SUPPLIED ENTRIES:

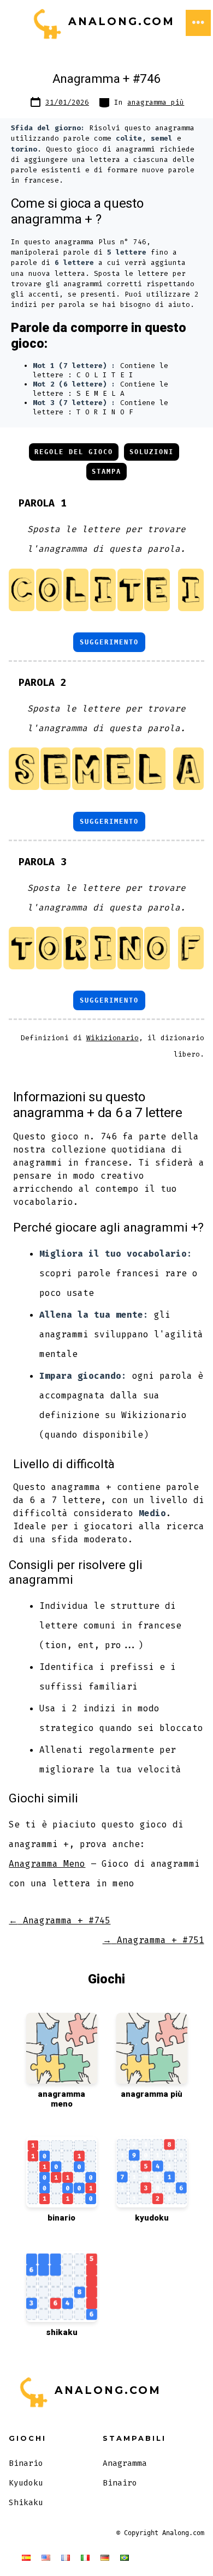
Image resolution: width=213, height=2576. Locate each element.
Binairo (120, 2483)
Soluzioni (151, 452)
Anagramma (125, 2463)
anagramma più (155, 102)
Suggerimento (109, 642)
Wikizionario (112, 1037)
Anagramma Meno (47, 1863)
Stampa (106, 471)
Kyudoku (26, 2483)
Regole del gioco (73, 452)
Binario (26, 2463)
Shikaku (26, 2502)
* * *
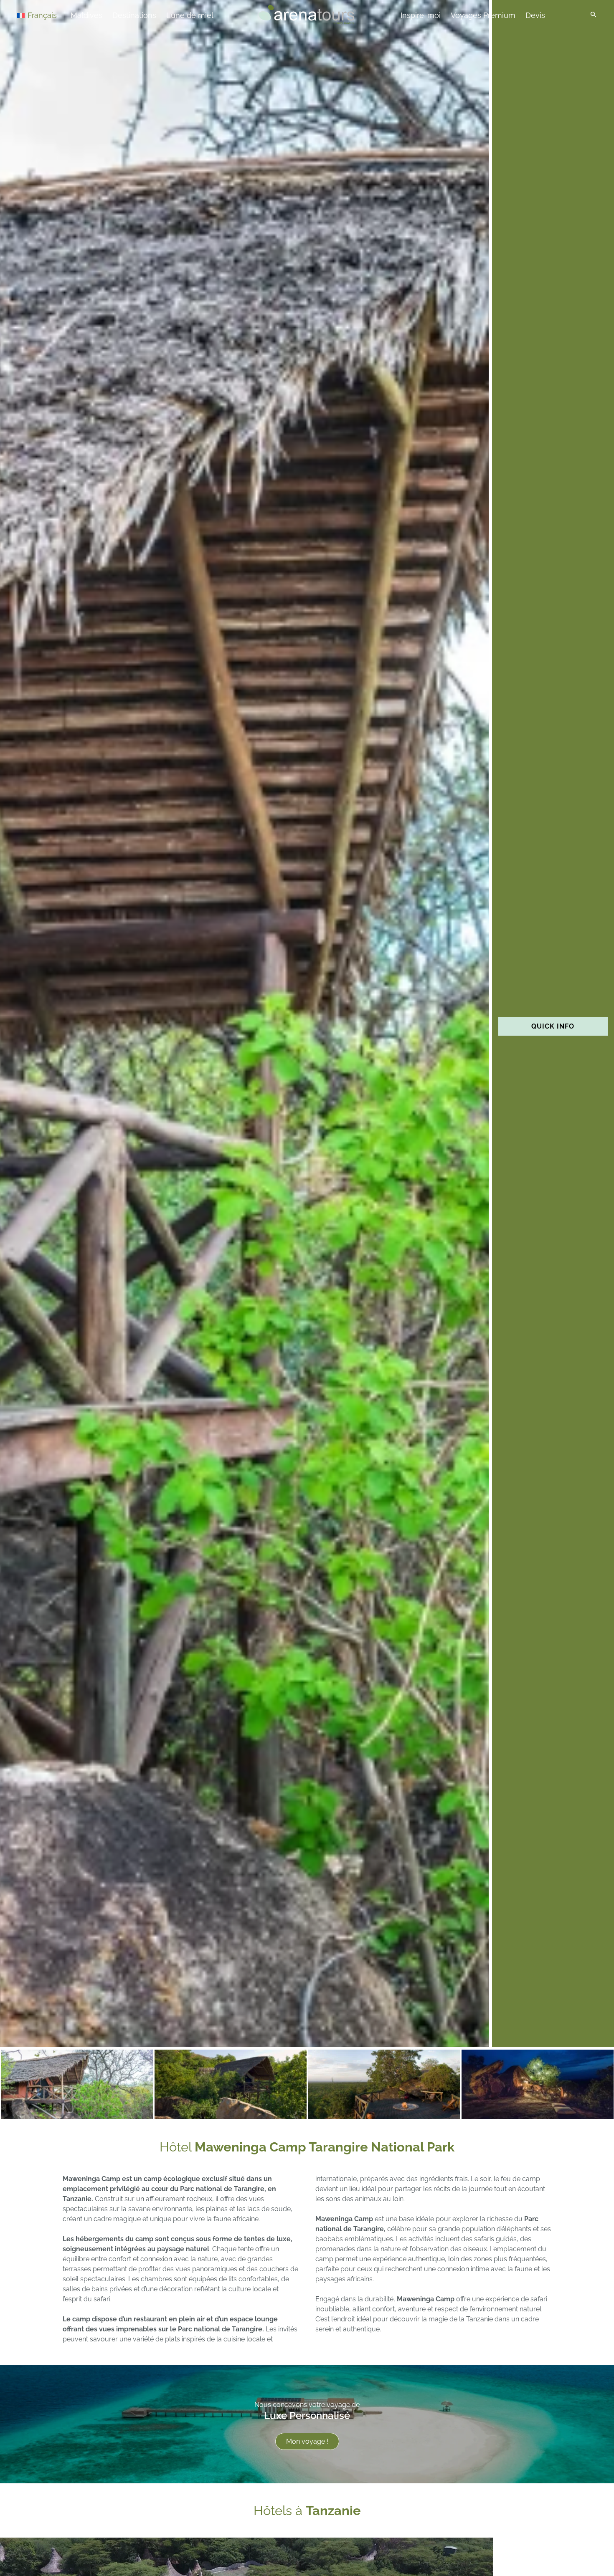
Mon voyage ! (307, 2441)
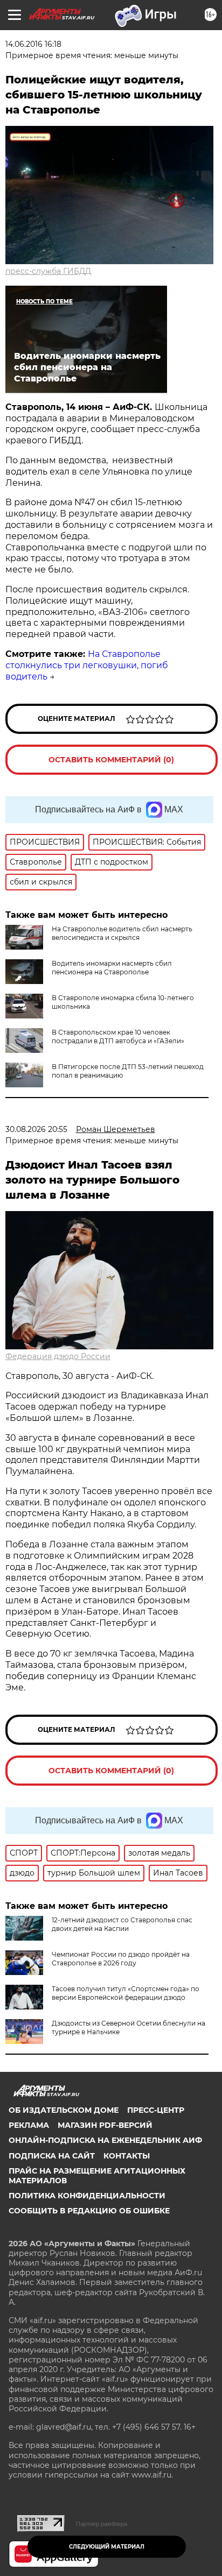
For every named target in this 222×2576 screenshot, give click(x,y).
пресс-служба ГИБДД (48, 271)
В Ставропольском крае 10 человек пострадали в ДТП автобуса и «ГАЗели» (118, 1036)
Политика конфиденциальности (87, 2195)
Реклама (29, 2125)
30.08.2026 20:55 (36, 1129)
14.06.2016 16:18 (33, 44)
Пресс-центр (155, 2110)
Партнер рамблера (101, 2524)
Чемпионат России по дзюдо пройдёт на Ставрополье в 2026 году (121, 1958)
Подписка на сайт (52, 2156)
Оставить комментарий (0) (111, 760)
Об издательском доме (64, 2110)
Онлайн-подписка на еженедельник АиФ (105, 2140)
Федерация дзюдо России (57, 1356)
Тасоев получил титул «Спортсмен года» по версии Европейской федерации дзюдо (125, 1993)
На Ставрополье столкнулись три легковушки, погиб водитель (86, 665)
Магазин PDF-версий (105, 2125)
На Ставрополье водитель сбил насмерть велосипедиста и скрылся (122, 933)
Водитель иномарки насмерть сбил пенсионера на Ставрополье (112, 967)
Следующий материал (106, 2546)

TASK TO CARRY OUT: Repeat exactly the lines of the listing above, from the one with "Image resolution: width=213, height=2576." down to the one with "Shikaku (26, 2502)"; both of those lines belong in the range.

RESPONSE TO THIS EXERCISE:
Image resolution: width=213, height=2576. Locate each element.
Binairo (120, 2483)
Soluzioni (151, 452)
Anagramma (125, 2463)
anagramma più (155, 102)
Suggerimento (109, 642)
Wikizionario (112, 1037)
Anagramma Meno (47, 1863)
Stampa (106, 471)
Kyudoku (26, 2483)
Regole del gioco (73, 452)
Binario (26, 2463)
Shikaku (26, 2502)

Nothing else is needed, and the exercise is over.